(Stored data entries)

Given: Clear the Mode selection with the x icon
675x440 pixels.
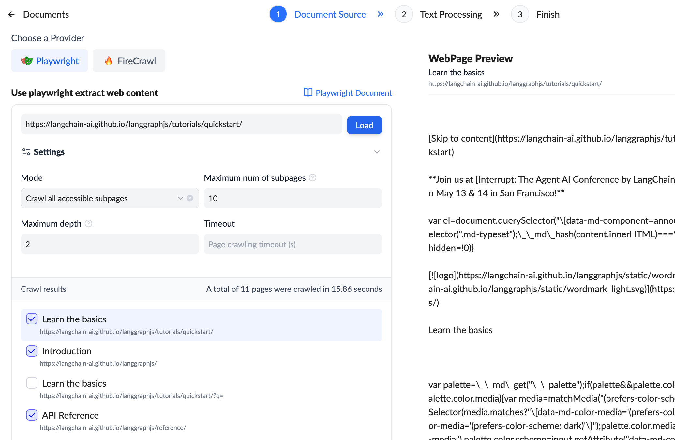Looking at the screenshot, I should (x=190, y=198).
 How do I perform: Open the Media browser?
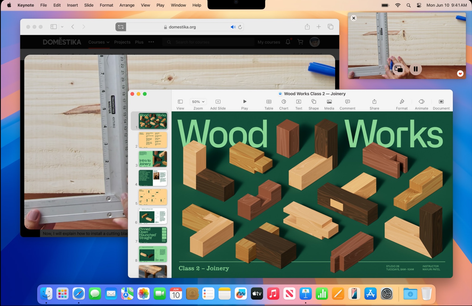[329, 104]
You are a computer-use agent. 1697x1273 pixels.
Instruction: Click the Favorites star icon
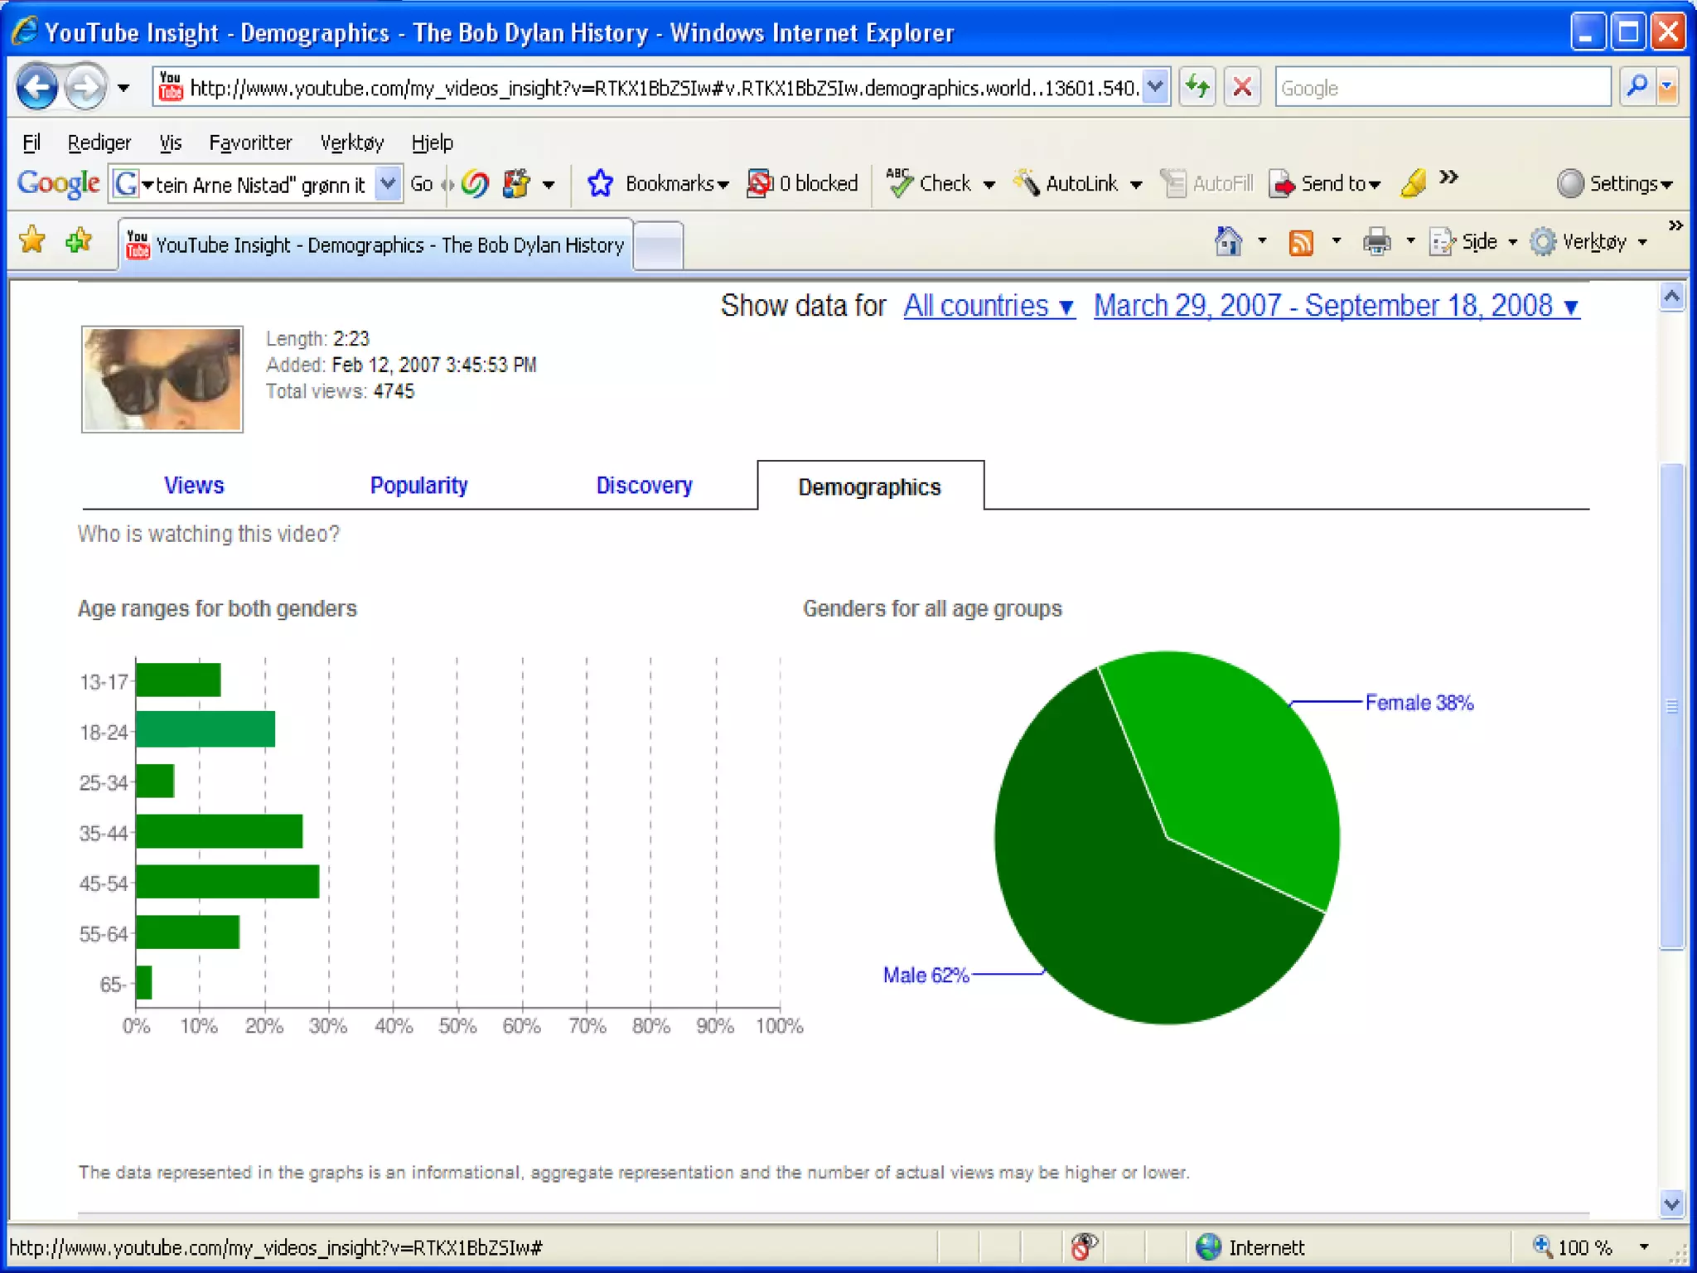32,240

_WHAT YOU HAVE TO DO_.
The answer is the entries above, given again exactly, with no pictures among them.

_REPLY TO THE TASK_.
Given: Clear the Mode selection with the x icon
675x440 pixels.
Looking at the screenshot, I should (x=190, y=198).
 How do I perform: Open the Media browser?
[329, 104]
You are a computer-use agent. 1697x1273 pixels.
Instruction: Click the Favorites star icon
32,240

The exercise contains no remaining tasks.